Um relato bastante conhecido conta que, certa vez, enquanto contava parábolas aos discípulos e recebia algumas outras pessoas para que fossem curadas, algumas pessoas trouxeram crianças para perto dele. Os discípulos, porém, não gostaram muito da ideia e tentaram impedir. Atitude bem razoável dentro de uma mentalidade adultocentrada que, diante de um momento considerado muito sério - como, de fato, era -, não permitia espaço para baboseiras infantis. Certamente, eles sabiam que as crianças costumam ter o dom de quebrar a ordem do tão enrijecido mundo adulto e, evidentemente, essa ameaça, dificilmente, é vista com bons olhos.
O adulto já aprendeu o que é certo e errado, o que pode e o que não pode. Já domesticou seu comportamento para conseguir atender à expectativas exteriores do meio em que vive e já está munido de uma quantidade suficiente de máscaras que o permitem interagir num leque razoavelmente amplo de situações que, porventura, se coloquem diante dele. A criança, não. A criança, ainda não tendo passado por seu processo de adulteração, simplesmente existe. Existe com a força da natureza. E isso é perigoso...

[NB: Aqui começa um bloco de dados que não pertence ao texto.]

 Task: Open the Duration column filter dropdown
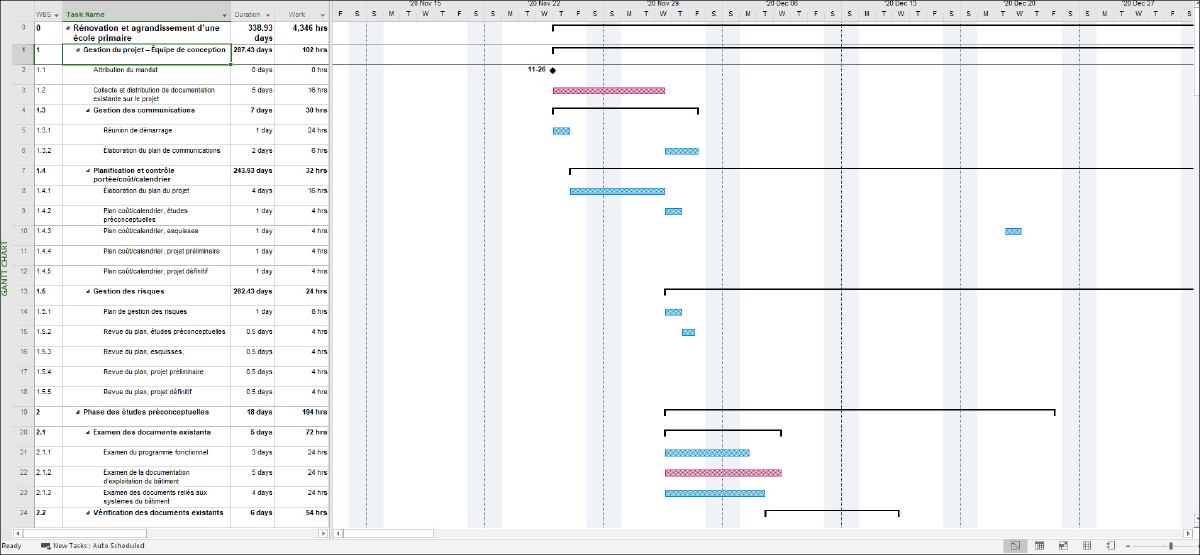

Jesus, por sua vez, compartilhando dessa mesma periculosidade infantil, reconhece nos pequeninos a essência do próprio Deus e ordena aos discípulos que abram passagem para que todas as crianças possam chegar até ele. Não satisfeito, subvertendo ainda mais toda uma estrutura mental coletiva extremamente enraizada, olha para as crianças, fita os discípulos nos olhos a atira sua flecha de amor: delas é o Reino dos céus. Aquele que não se fizer como uma delas, nele não entrará.
Com essa atitude, o que Jesus nos apresenta é um Reino dos céus simples como simples é a forma como as crianças concebem o mundo. Mais até do que como concebem, ele nos apresenta um Reino dos céus simples como simples é a forma como as crianças recebem o mundo. Confiando plenamente do poder de seus pais - seus deuses -, elas, com muita tranquilidade, simplesmente, sabem que nada lhes faltará. É essa certeza que faz de seu mundo um infinito parque de diversões e de suas vidas uma eterna hora do recreio. Eis o Reino dos céus! Um lugar existencial, de fato, muito, muito perigoso! Nada ameaça mais a manutenção do status quo do que gente que não tem nada para alcançar. Afinal, quem não tem o que alcançar também não tem o que perder. Tem, diante de si, apenas a liberdade como caminho.
O convite irrecusável do mestre, portanto, a todos nós, é que resgatemos essa infantilidade que em algum momento da jornada possa ter ficado soterrada em meio aos entulhos que a - também maravilhosa - experiência do amadurecimento nos traz. Afinal, se o Reino de Deus realmente pertence às criancinhas, livres somos para - como elas - querermos tudo! Dessa forma, experienciando a vida de uma maneira mais integral, já não precisaremos ficar na angustiante posição de ter que escolher entre isto ou aquilo, mas - transpondo toda dualidade - estaremos aptos a receber, de braços abertos, tudo o que, de maneira abundante, o Universo tem, tão carinhosamente, nos dado. Que a criançada nos ensine a alegria e a leveza do caminho. Um salve a todas as criancinhas!